• **GOAL OF THE EXERCISE**:
Please output exactly the part of the records below that opens with the line containing "You are a GUI" and closes with the line containing "Task: Open preview more options menu", both lines included, and nothing else.

• **DATA RECORDS**:
⁂

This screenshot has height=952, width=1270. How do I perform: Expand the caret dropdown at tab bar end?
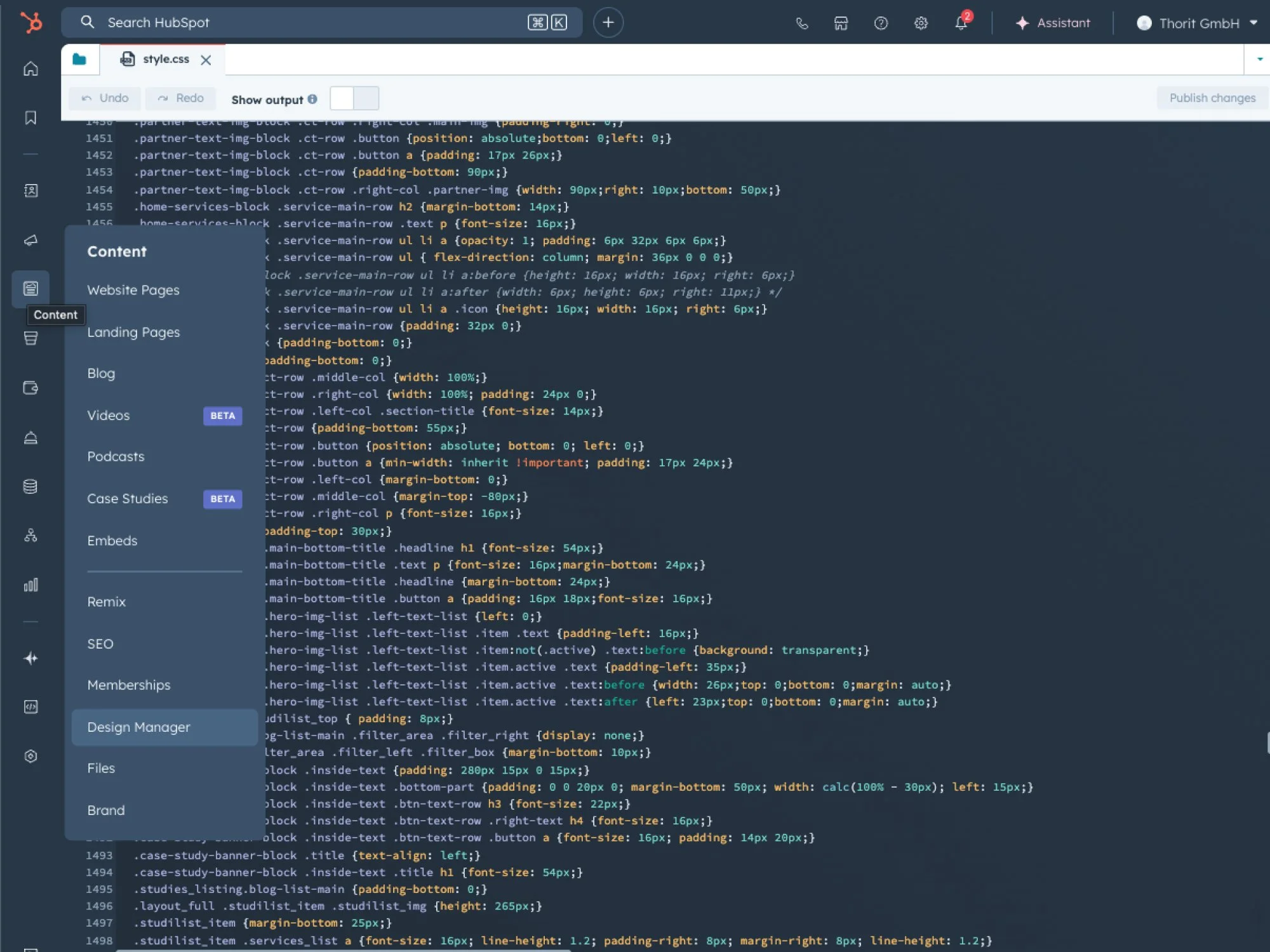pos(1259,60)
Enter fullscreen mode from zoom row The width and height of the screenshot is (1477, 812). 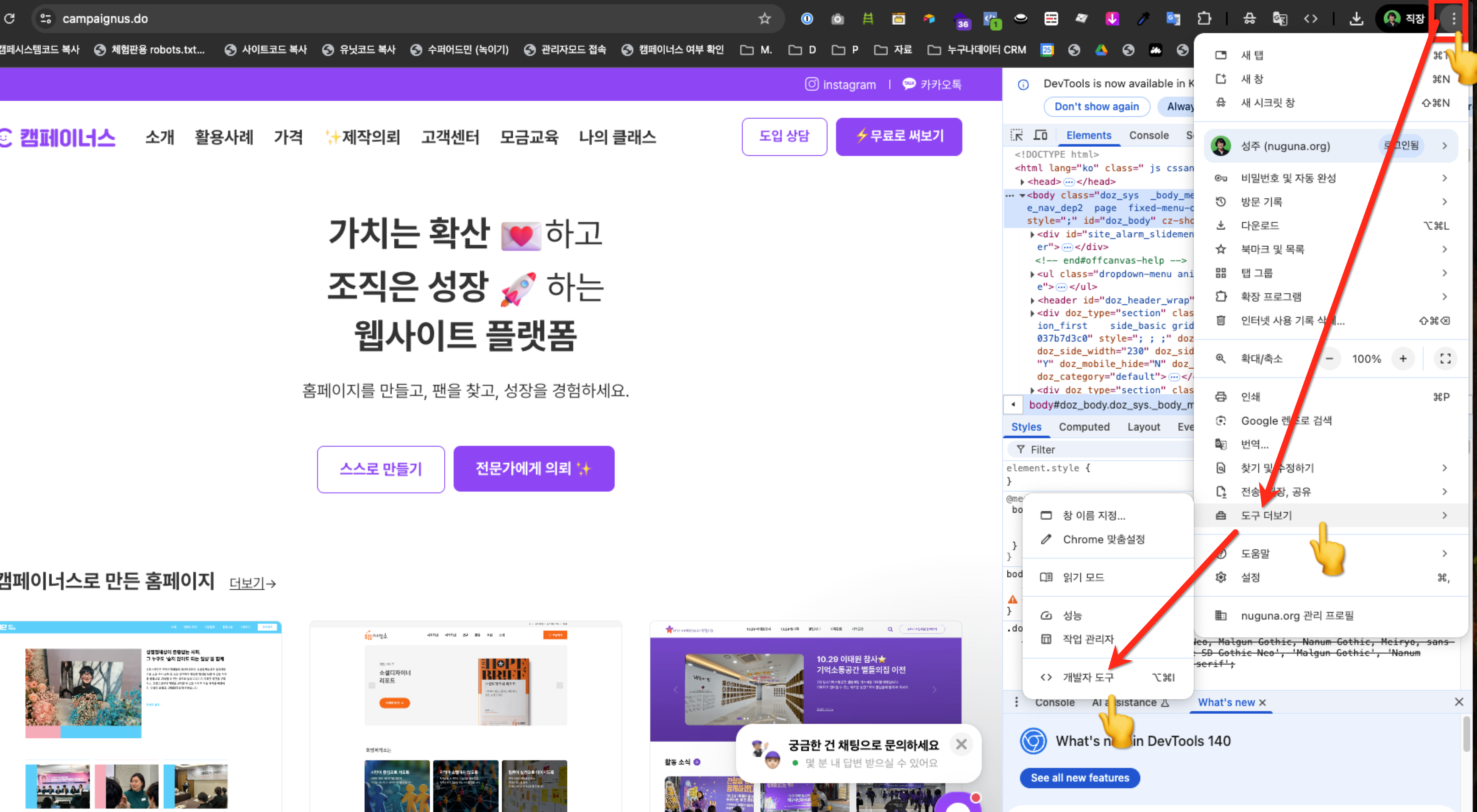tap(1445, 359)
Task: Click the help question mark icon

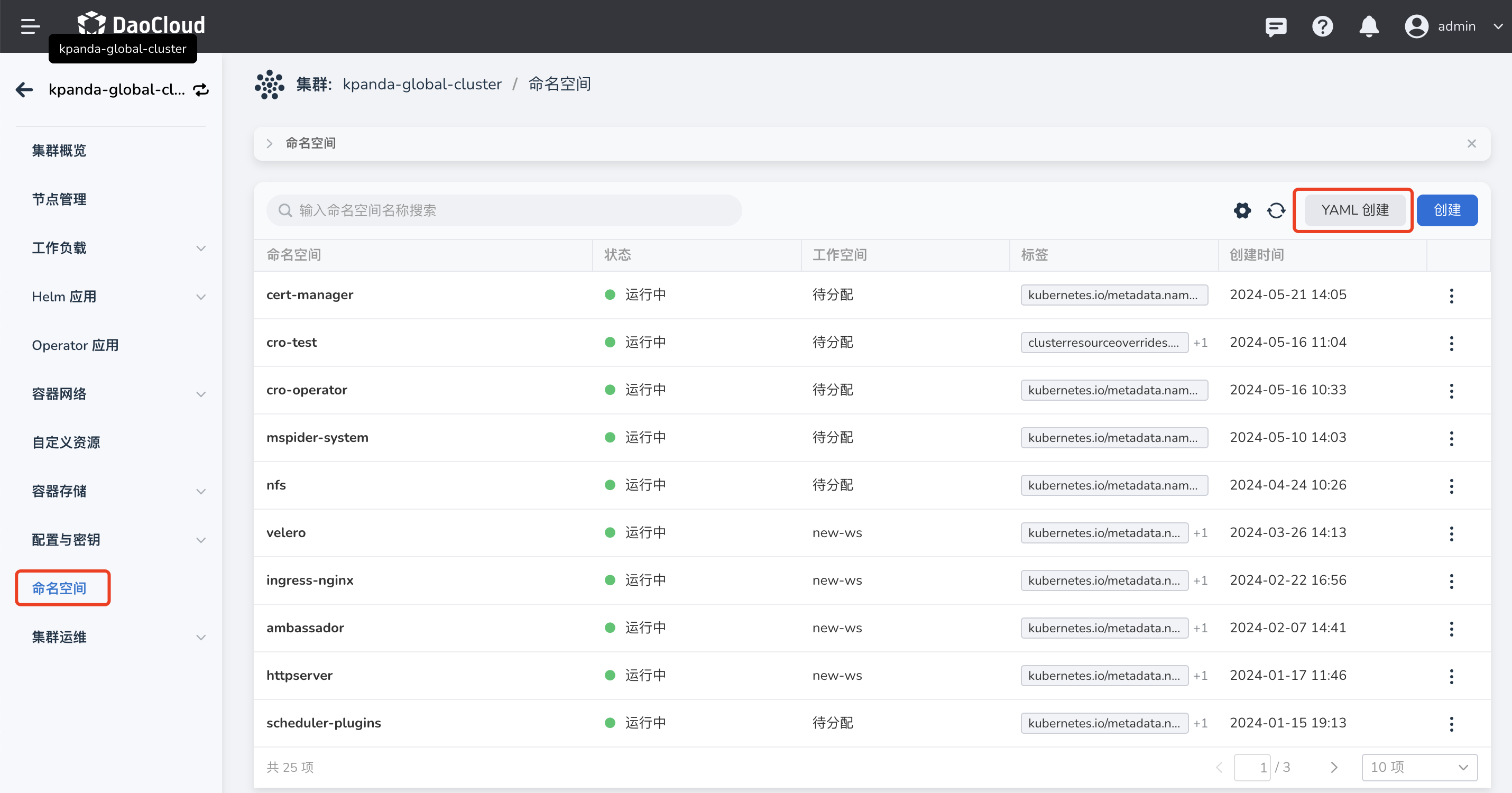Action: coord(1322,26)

⁂

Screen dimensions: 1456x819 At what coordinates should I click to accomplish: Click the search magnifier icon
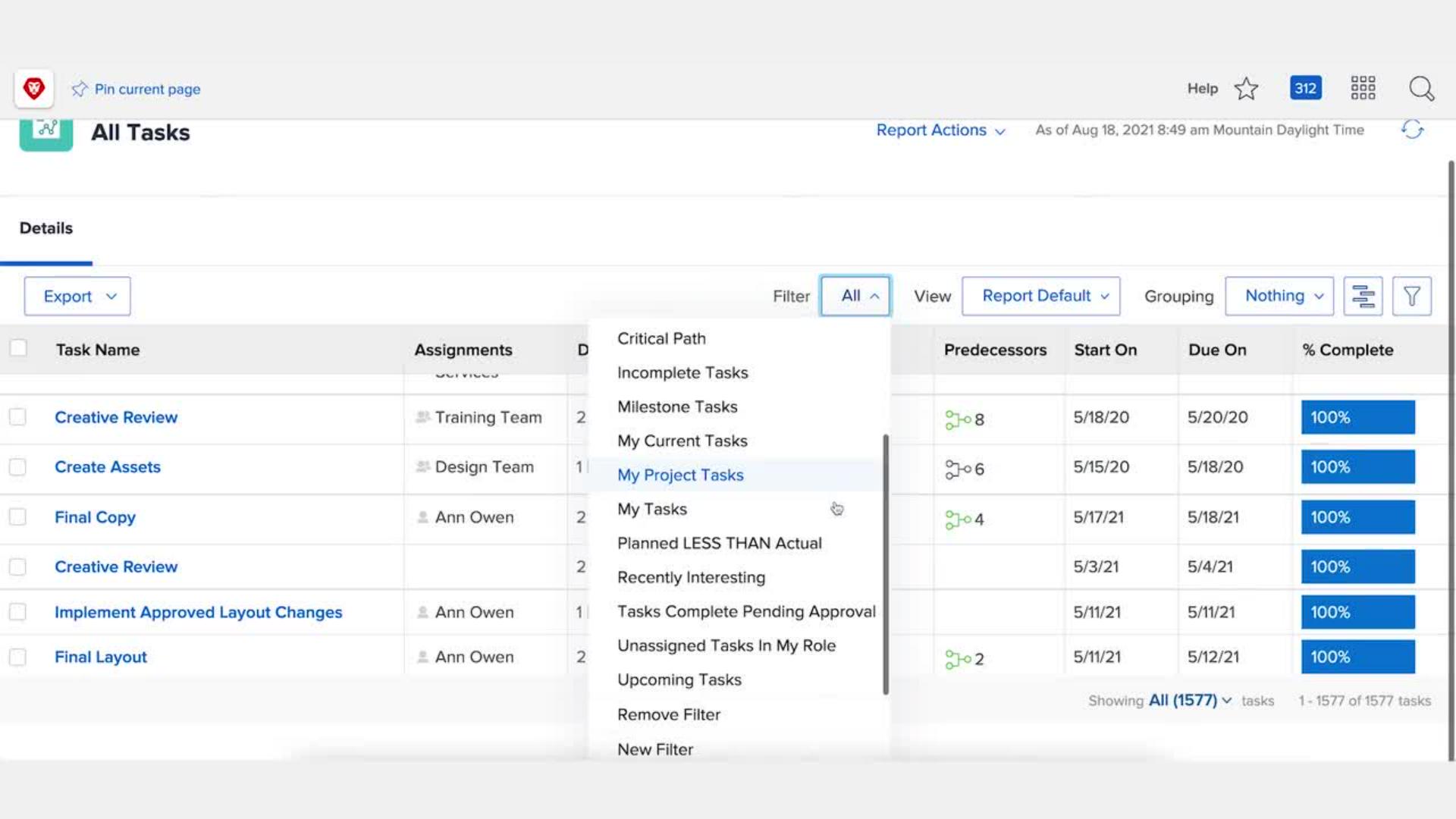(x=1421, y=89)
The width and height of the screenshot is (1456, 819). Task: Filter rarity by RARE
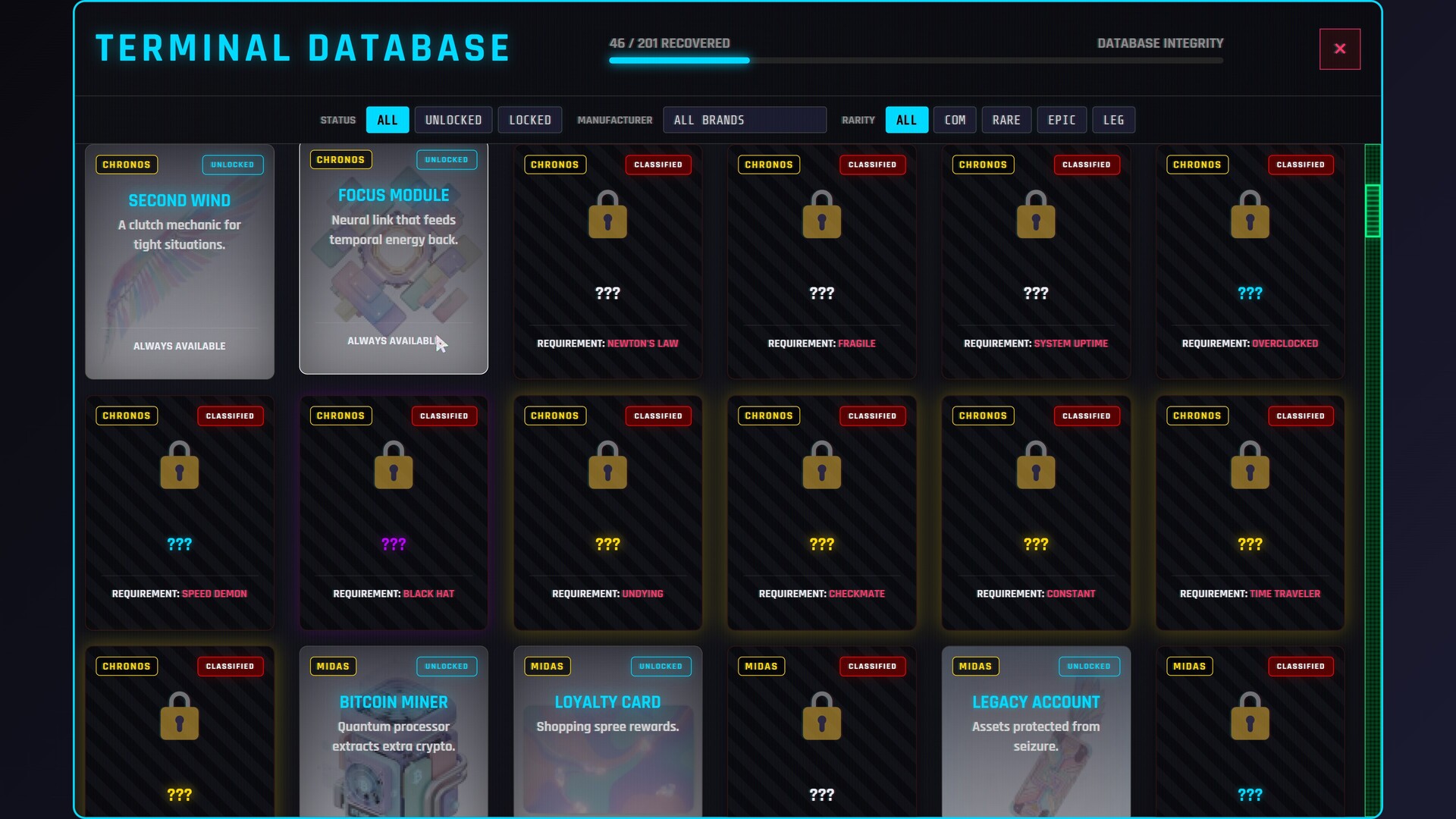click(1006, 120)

⁂

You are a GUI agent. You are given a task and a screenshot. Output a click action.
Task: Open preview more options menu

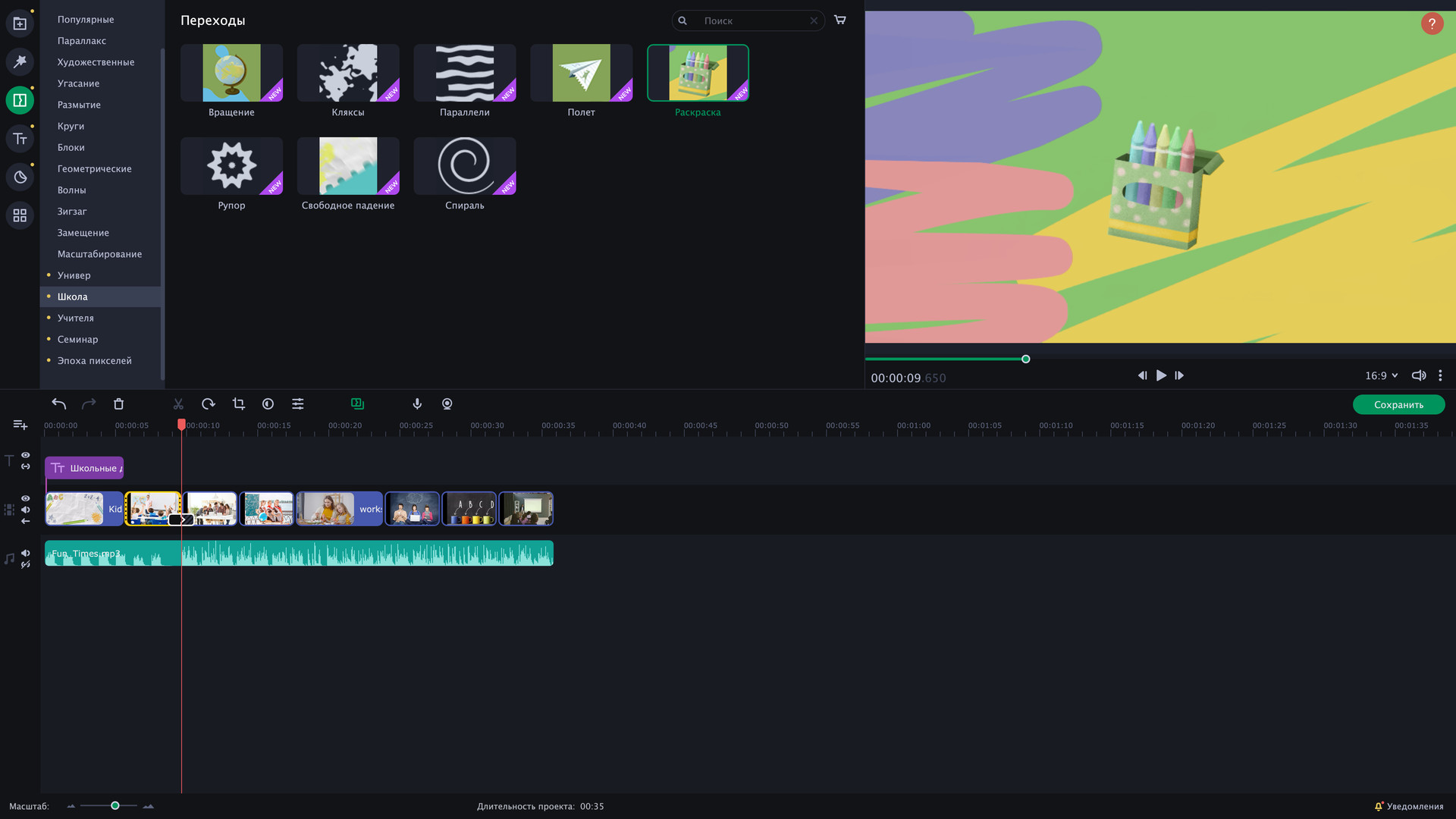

⁂

• **OUTPUT FOR THIS EXERCISE**:
You are a GUI agent. You are given a task and a screenshot. Output a click action.
Task: Open preview more options menu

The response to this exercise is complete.